- [Written request]
Rewrite the stretch of the Anisha Murphy text below from "When Anisha Murphy" through "first working moms.", swapping "attorney" for "lawyer".

- [Page]
A New Financial Ecosystem

When Anisha Murphy was growing up, her heroine was the TV character Clair Huxtable, a corporate attorney and feminist family woman raising five kids — one of television’s first working moms.
Murphy was inspired to go to law school. While at Hamline University, in 2012, 17-year-old Trayvon Martin was fatally shot in Florida while walking home from a store. He was shot by George Zimmerman, a neighborhood watchman who thought he looked “suspicious,” and who later claimed self-defense. There was no criminal charge until national media pressure about racial profiling led to a trial, which ended in an acquittal.
The case convinced Murphy that she wanted to go into law — not for corporate work, but to help “change systems for Black and brown communities.” She went to work on behalf of the unhoused, youth, and public policy with the Children’s Defense Fund.

- [Supplied information]
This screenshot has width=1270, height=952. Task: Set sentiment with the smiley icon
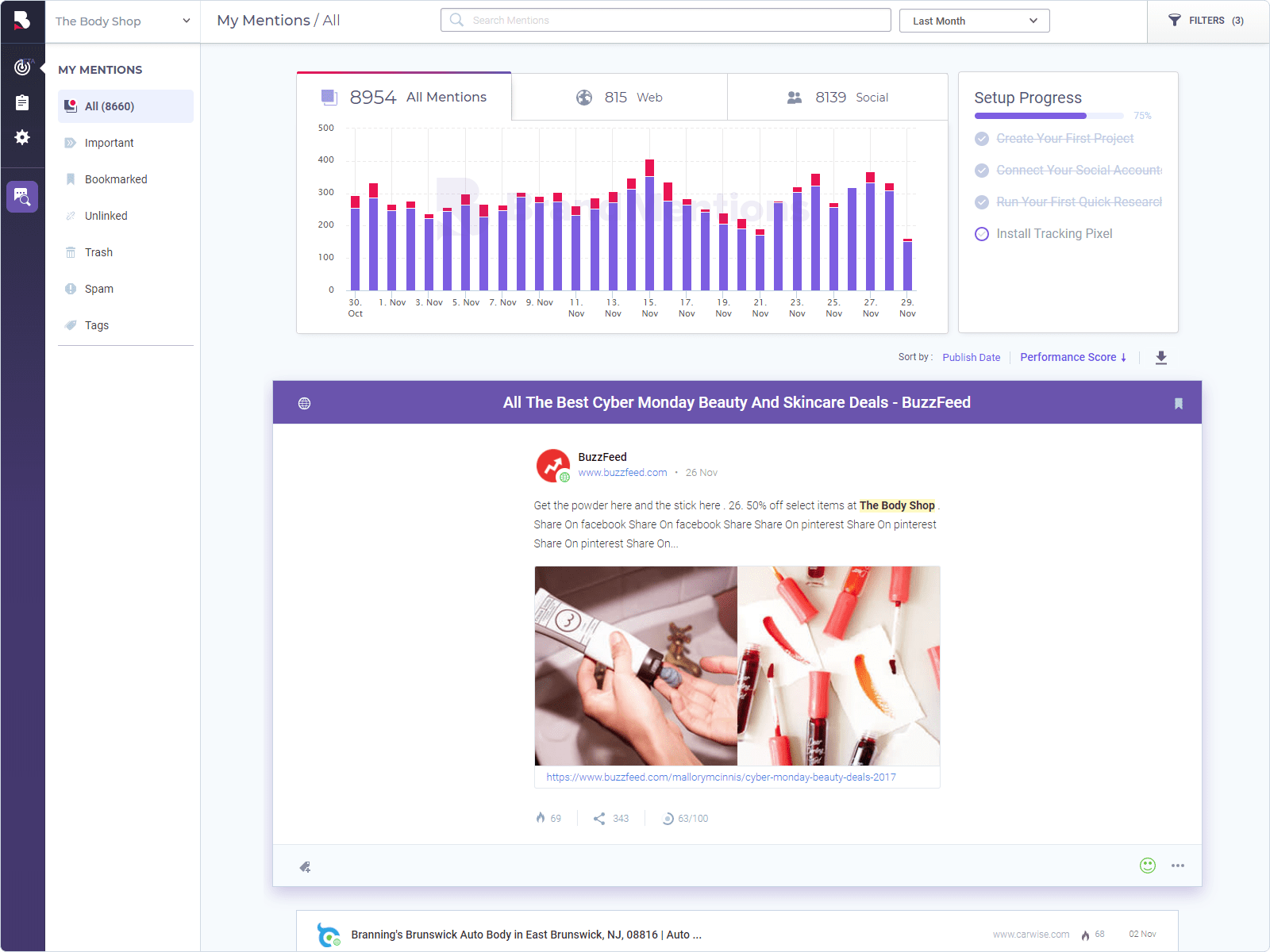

- [In response]
When Anisha Murphy was growing up, her heroine was the TV character Clair Huxtable, a corporate lawyer and feminist family woman raising five kids — one of television’s first working moms.